ABSTRACT
Introduction: In the last decade, the sepsis research field has shifted focus from targeting hyperinflammation to reversing sepsis-induced immunoparalysis. Sepsis-induced immunoparalysis is very heterogeneous: the magnitude and the nature of the underlying immune defects differ considerably between patients, but also within individuals over time. Therefore, a ‘one-treatment-fits-all’ strategy for sepsis-induced immunoparalysis is bound to fail, and an individualized ‘precision medicine’ approach is required. Such a strategy is nevertheless hampered by the unsuitability of the currently available markers to identify the many immune defects that can manifest in individual patients.
Areas covered: We describe the currently available markers for sepsis-induced immunoparalysis and limitations pertaining to their use. Furthermore, future prospects and caveats are discussed, focusing on ‘omics’ approaches: genomics, transcriptomics, epigenomics, and metabolomics. Finally, we present a contemporary overview of adjuvant immunostimulatory therapies.
Expert opinion: The integration of multiple omics techniques offers a systems biology approach which can yield biomarker profiles that accurately and comprehensively gauge the extent and nature of sepsis-induced immunoparalysis. We expect this development to be instrumental in facilitating precision medicine for sepsis-induced immunoparalysis, consisting of the application of targeted immunostimulatory therapies and follow-up measurements to monitor the response to treatment and to titrate or adjust medication.
Article highlights
More patients survive the consequences of sepsis-induced hyperinflammation, which has led the sepsis research field to shift focus towards preventing or reversing sepsis-induced immunoparalysis, which is characterized by a severely blunted immune response that may result in ineffective clearance of a primary infection and increased susceptibility towards secondary (opportunistic) infections.
Sepsis-induced immunoparalysis is a heterogeneous condition, of which the magnitude and the nature of the underlying immune defects differ considerably between patients, but also within the same individual over time, rendering a ‘one-treatment-fits-all’ policy inadequate.
Due to heterogeneity, intrinsically effective immunotherapies (e.g. IFNγ, GM-CSF, IL-7, and anti-PD-1) cannot be used effectively, and routine use of adjunctive immunostimulatory therapy is therefore currently not supported.

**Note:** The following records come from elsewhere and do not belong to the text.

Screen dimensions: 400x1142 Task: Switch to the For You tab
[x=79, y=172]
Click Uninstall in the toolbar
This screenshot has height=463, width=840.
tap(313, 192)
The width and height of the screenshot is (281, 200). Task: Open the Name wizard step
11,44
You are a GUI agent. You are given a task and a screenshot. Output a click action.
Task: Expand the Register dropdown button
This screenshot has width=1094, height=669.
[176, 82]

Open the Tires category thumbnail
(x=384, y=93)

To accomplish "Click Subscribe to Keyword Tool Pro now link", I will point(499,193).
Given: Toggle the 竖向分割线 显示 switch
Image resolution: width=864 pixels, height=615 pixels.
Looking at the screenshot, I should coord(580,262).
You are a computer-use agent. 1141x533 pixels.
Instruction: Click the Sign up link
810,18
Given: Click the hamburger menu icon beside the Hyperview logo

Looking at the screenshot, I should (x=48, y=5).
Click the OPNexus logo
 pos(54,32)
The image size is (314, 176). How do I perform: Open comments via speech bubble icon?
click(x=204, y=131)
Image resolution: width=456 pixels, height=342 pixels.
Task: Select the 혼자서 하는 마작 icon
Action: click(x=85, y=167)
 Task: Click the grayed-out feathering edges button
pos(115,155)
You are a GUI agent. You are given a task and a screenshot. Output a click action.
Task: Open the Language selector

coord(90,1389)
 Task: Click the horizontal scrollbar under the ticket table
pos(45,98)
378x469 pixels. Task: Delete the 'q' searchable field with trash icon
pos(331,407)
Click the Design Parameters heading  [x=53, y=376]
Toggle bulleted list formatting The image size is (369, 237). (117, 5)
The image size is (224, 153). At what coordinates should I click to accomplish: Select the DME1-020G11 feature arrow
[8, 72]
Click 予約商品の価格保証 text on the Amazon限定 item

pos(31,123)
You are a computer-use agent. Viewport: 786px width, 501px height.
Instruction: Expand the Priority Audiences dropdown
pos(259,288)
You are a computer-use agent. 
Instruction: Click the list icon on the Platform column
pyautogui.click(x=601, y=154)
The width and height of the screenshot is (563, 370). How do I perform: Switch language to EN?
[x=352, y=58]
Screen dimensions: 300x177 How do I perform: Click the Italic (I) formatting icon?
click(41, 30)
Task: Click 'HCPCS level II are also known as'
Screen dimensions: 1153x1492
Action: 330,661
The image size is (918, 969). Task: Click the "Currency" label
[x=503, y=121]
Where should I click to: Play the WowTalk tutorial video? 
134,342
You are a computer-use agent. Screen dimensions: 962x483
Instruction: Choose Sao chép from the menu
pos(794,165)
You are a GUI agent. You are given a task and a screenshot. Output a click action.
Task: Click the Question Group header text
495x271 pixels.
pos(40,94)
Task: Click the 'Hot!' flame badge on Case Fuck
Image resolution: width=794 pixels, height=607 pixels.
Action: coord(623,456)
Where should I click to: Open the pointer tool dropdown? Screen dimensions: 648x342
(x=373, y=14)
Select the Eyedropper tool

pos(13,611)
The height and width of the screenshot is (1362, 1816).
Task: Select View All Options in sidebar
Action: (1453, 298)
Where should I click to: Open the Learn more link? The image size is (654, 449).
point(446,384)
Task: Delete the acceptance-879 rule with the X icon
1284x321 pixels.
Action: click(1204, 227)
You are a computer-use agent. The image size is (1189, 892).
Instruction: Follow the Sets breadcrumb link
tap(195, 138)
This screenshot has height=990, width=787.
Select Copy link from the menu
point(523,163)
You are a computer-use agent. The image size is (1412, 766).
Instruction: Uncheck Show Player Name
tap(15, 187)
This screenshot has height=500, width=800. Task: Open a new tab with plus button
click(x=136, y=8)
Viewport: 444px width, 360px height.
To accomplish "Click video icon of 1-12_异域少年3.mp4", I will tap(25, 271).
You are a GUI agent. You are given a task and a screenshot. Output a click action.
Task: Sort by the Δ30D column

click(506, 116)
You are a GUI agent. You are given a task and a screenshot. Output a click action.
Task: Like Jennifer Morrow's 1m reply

An individualized ‘precision medicine’ approach is required for adjuvant immunostimulatory therapy in patients with sepsis-induced immunoparalysis. Comprehensive immunological phenotyping is a prerequisite for targeted immunostimulatory treatment and is therefore critical for precision medicine to succeed.
Currently available biomarkers for sepsis-induced immunoparalysis are unlikely suitable for precision medicine. There remains a large gray area consisting of sepsis patients in which immunoparalysis is more subtle or not reflected by a specific marker, as it can be caused by various underlying immune defects which may be independent of one another.
Omics approaches, such as genomics, epigenomics, transcriptomics, and metabolomics are increasingly used in sepsis research, but up till now, focus has been placed on identifying biomarker profiles that predict outcome.
Omics approaches have great potential to provide comprehensive insights into the many immune defects that underlie sepsis-induced immunoparalysis. Especially the integration of multiple techniques, a ‘multi-omics’ approach, will likely yield accurate biomarker profiles to gauge the extent and nature of sepsis-induced immunoparalysis.
The clinical application of (multi-)omics approaches still faces several challenges. Focus should be placed on standardization of analysis techniques, adequate sample sizes, handling of multidimensional datasets, and moving from the currently used terminology approach to an ontology-based disease classification.
Declaration of interest
The authors have no relevant affiliations or financial involvement with any organization or entity with a financial interest in or financial conflict with the subject matter or materials discussed in the manuscript. This includes employment, consultancies, honoraria, stock ownership or options, expert testimony, grants or patents received or pending, or royalties.
Reviewer disclosures
Peer reviewers on this manuscript have no relevant financial or other relationships to disclose.